Dec 30, 2013, 11:00 AM EDT
One of the words I saw perusing my Twitter feed yesterday regarding Michael Schumacher was “invincible,” and it struck me for a few reasons. Schumacher – the most decorated and statistically successful driver in Formula One history – wasn’t supposed to get injured in a skiing accident. One thing I could barely reconcile growing up was when he broke his leg in the 1999 British Grand Prix, and was forced out of action for most of the second half of the season.
But, unfortunately he has been injured, and we can only hope and pray for his full recovery from this accident.
What isn’t disputable is that this is the latest shock to the system in what has been a brutal, cruel 2013 for the racing community. The month of October 2011 was the only time in recent years that could compare, when two-time Indianapolis 500 champion Dan Wheldon, MotoGP rising star Marco Simoncelli, off-road racer Rick Huseman and “Iron Man” Michael Wanser, six-year-old son of Target Chip Ganassi Racing’s Barry Wanser, all perished within several weeks.
The end of the year usually brings about an “in memoriam” piece, and unfortunately this year’s is longer than most.
Innovator, promoter, and a huge fan of the sport of IndyCar racing, Granatelli passed away at age 90. Our brief recap is here but a much deeper reflection, from Parnelli Jones, Bobby Unser and Mario Andretti can be found here from Robin Miller at RACER.
Paul Walker and Roger Rodas
Actor, star of the “Fast & the Furious” franchise, philanthropist and a part-time racer in his own right, Walker, 40, was killed with his friend Roger Rodas in a road accident earlier this month.
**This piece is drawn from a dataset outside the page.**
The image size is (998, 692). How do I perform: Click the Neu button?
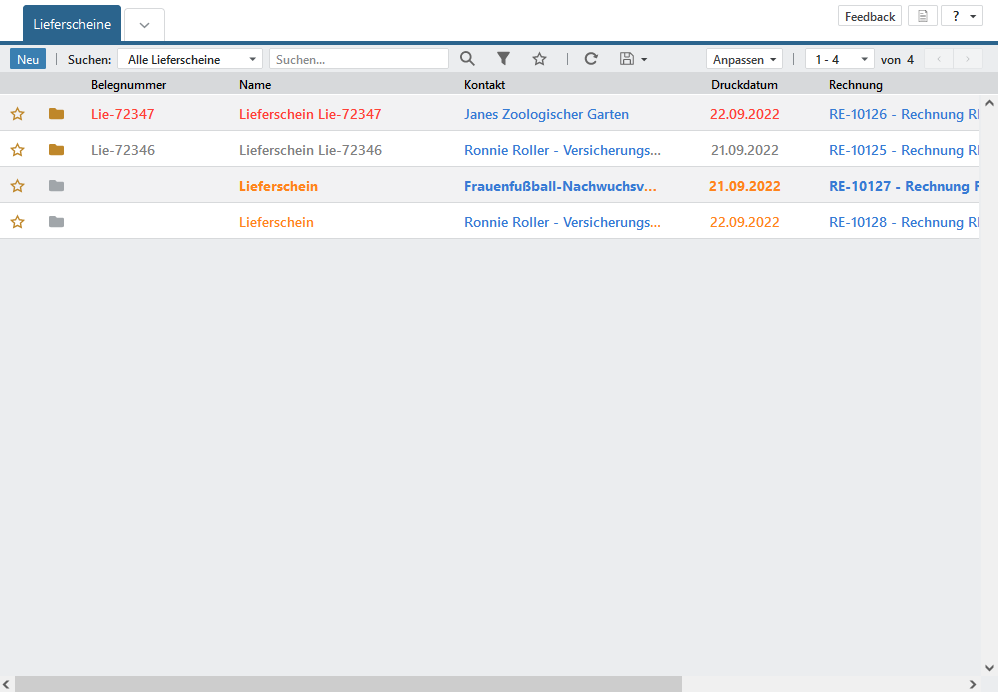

Caselli, 30, was an off-road champion killed in the Baja 1000.
Edwards, 26, was a rising sports car star killed in a private coaching accident in Australia. I got to watch his battle for the GTC class win in the American Le Mans Series race at Austin from the grandstands, which meant more after the accident.
Maria de Villota
The former Marussia Formula One test driver, de Villota died at age 33 after she was found dead in a hotel. She proved an inspiration after her testing accident in 2012.
Simonsen, 34, died at Le Mans this year when his car spun out at Tertre Rouge, and his Aston Martin team carried on in tribute. The hope after his accident is that safety changes come to that part of the circuit.
Seeing pictures of Leffler with son Charlie only moments before his accident at a dirt track was gut-wrenching. Leffler, 37, touched the NASCAR, IndyCar and general racing communities and it was the year’s first real shock to the system.
Jose Froilan Gonzalez
The Argentine driver wasn’t as widely acclaimed as countryman Juan Manuel Fangio, but Gonzalez was Ferrari’s first winner in Formula One. He died at 90 in June.
Legendary short-track racer who eventually won NASCAR’s Rookie-of-the-Year honors at age 48, Trickle died in May of apparent suicide at age 71. A nice piece from NBC’s Joe Posnanski called Trickle “Superman.”
We should also not neglect the loss of the marshal at the Canadian Grand Prix, nor the losses of a handful of other various sprint car and GT racers around the world.